Disclaimer: This is a (too) long post, my (obviously) opinion but if can it save time and sweat to new Linux users it will be worth it! Please no hostile answers if you do not agree, I am not an Antergos fanboy but this post is just my experience of linux distro hoping spanning over 15 years.
Note: Arch by itself is not included in this round up because I never installed it but obviously Antergos/Manjaro benefit from it. I have tried Ubuntu, Mint, Fedora, Manjaro, Antergos, Skylinux, Opensuse (superficially some time ago), Kali and Debian (very superficially)
Requirements/limitations: I have one intel I7 6700K/Nvidia GTX1060 laptop (Clevo based P750DM2 from Metabox) and multiple AMD Ryzen 1st/2nd generation desktops but my main one is an AMD Ryzen 2600X/X370/Nvidia GTX1060. Some PCs are in in dual boot with Win10. I do not have any Mac so in this regard I will be passing on what an IT professional owning some has told me. I use Cinnamon. I want updated software and a large software base installed because I am looking at doing some (web) development. I would say I have an average knowledge of Linux.
1. Hardware compatibility
(Mac?) > Windows > Antergos=Manjaro > or = to every other distros.

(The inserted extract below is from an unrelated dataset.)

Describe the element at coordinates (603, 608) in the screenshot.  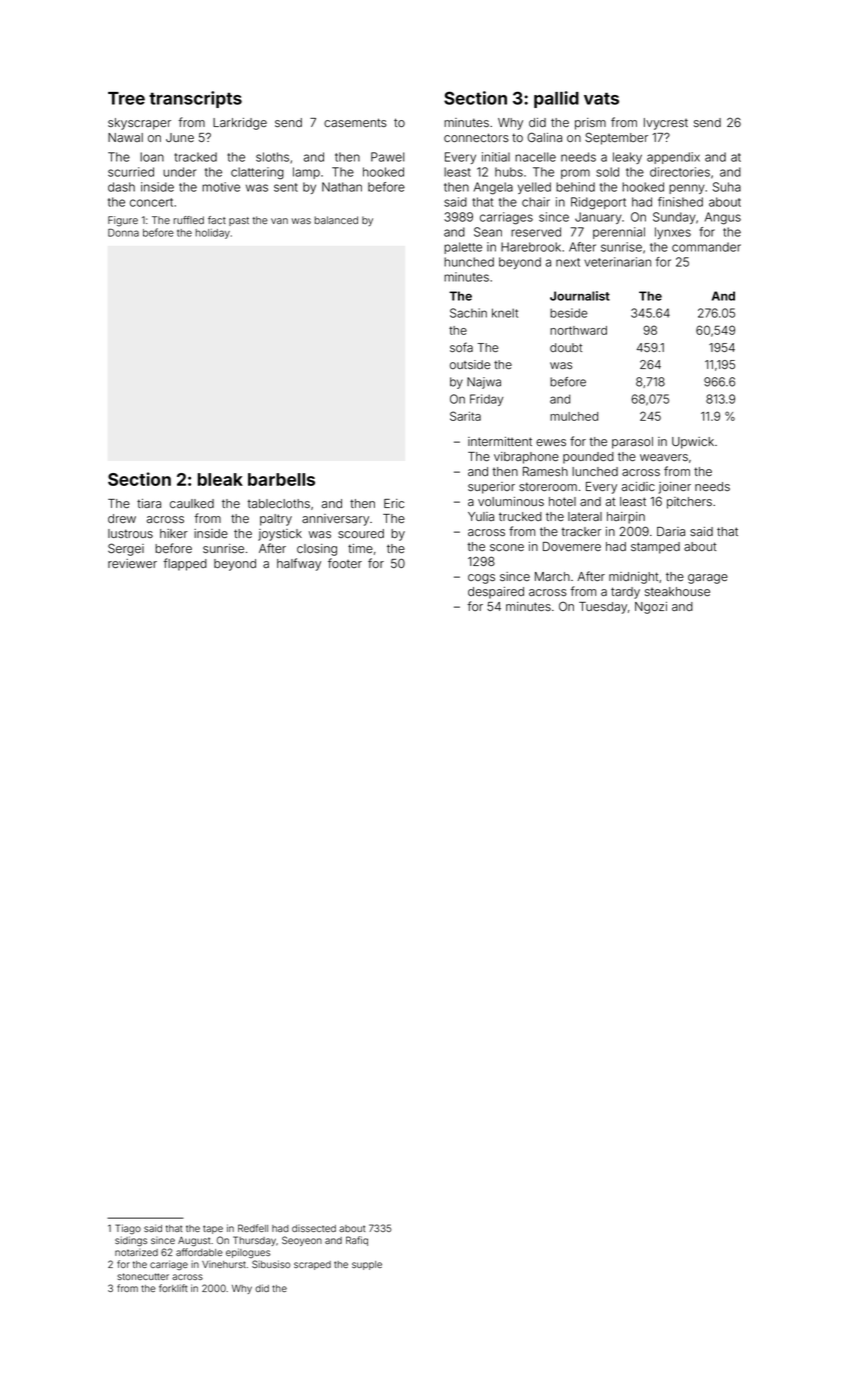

Mac being a closed hardware/software system leads the pack, period. Windows does quite well as it has the widest users base making harware manufacturers worth their investment in drivers but maybe because of something like the law of diminishing returns it has not been getting better in this area as opposed to Linux distros which have made a huge progress in getting workable device drivers for the past 2 to 4 years. There is this special issue with video drivers and linux (open vs proprietary ones) that can make installers/linux distro (e.g. Fedora, Unbuntu, debian etc…) unstable/freezing/crashing or unable to wake up from suspend/hibernation states etc…, in my case i need(ed) proprietay Nvidia drivers to make it work, Antergos/Manjaro do this very well out of the box. Some linux gurus are going to straight away argue that this not a distro issue but a kernel one and this is generally true but i have tried debian and RedHat derivatives using the same kernel and having different issues because of how the installer is scripted.
2. Installer stability
(Mac?) > Manjaro> Windows = most linux distros > Antergos.
Sorry guys, I am yet to find a Linux installer software crashing randomly that ofen, not to mention I had to burn a DVD to install Antergos on my Laptop because it could not enumerate the USB ports. I know it is in Beta version and you get warned beforehand but potential users need to know this and that is somehow the type of comment you can find online. Some debugging may be needed with Antergos installer but what it installs it does it well except ZFS.
3. Installer options/ease of use (free vs proprietary video drivers, packages repositories, pre-installed applications, choice of LTS Kernel, disk partitioning, and formatting, Grub location etc…)
Antergos>Manjaro>most other Linux distros>>Windows>(?Mac)
Antergos offers all the options listed above between brackets, even ZFS (never worked for me though). That saves so much time: select what you want and do something else for the one to 2 hours of setup time. A counter example: Ubuntu has often been struggling with GRUB installation among other things.
4. Package management/repositories/applications base
Antergos>Manjaro>most other distro>Windows
Although Windows users can access more applications than everyone else, the installation process (not to mention the potential cost of buying some apps) is not always that simple and there is a reason behind MS moving towards their App store like linux and Apple. Antergos has access to timely-updated-dependency-checked-huge-Arch/AUR repositories within the add/remove software app. There is very rarely the need to chase packages, PPAs and the like as well as missing DLL online with their security and upating related risk/concerns. After Antergos installation I stacked 3 GB of apps to install in a row and after answering a few questions Add/Remove software did everything without me sticking to my chair. Try to do so with Ubuntu: the add/remove software app. does not allow you to preselect packages and install them in bulk. It will often crash over 5 - 10 packages in the pipeline. You have to do this with Synaptic but the ergonomy is not as good as with the Add/Remove app.
5. Stability and updating process
Once again this is not a general debate, I know for instance that debian stable is very stable. This is about rolling against versioning updating process and its consequences on stability. As my IT friend says: “Mac never crashes”. On the other hand for instance Windows 10 1900build update managed to corrupt one of my laptop’s SSD because it tried too many times to update unsuccessfully. In contrast, you control if and when the updating process takes places in linux. Unfortunately and too often in my experience full version updating has always been risky, with Ubuntu for instance, and lately with Fedora. Having a more unified repository system with good dependency check and incremental updates does minimize the risks of issues, it has been my experience and makes sense.
Finally and this is probably the main bias of this post, only time will tell if in the long ruin Antergos lives to this reputation as i have not been using it long enough. Feel free to post constructive comments that will help potential users to decide whether to choose Antergos keeping in mind the above-mentioned requirements and limitations.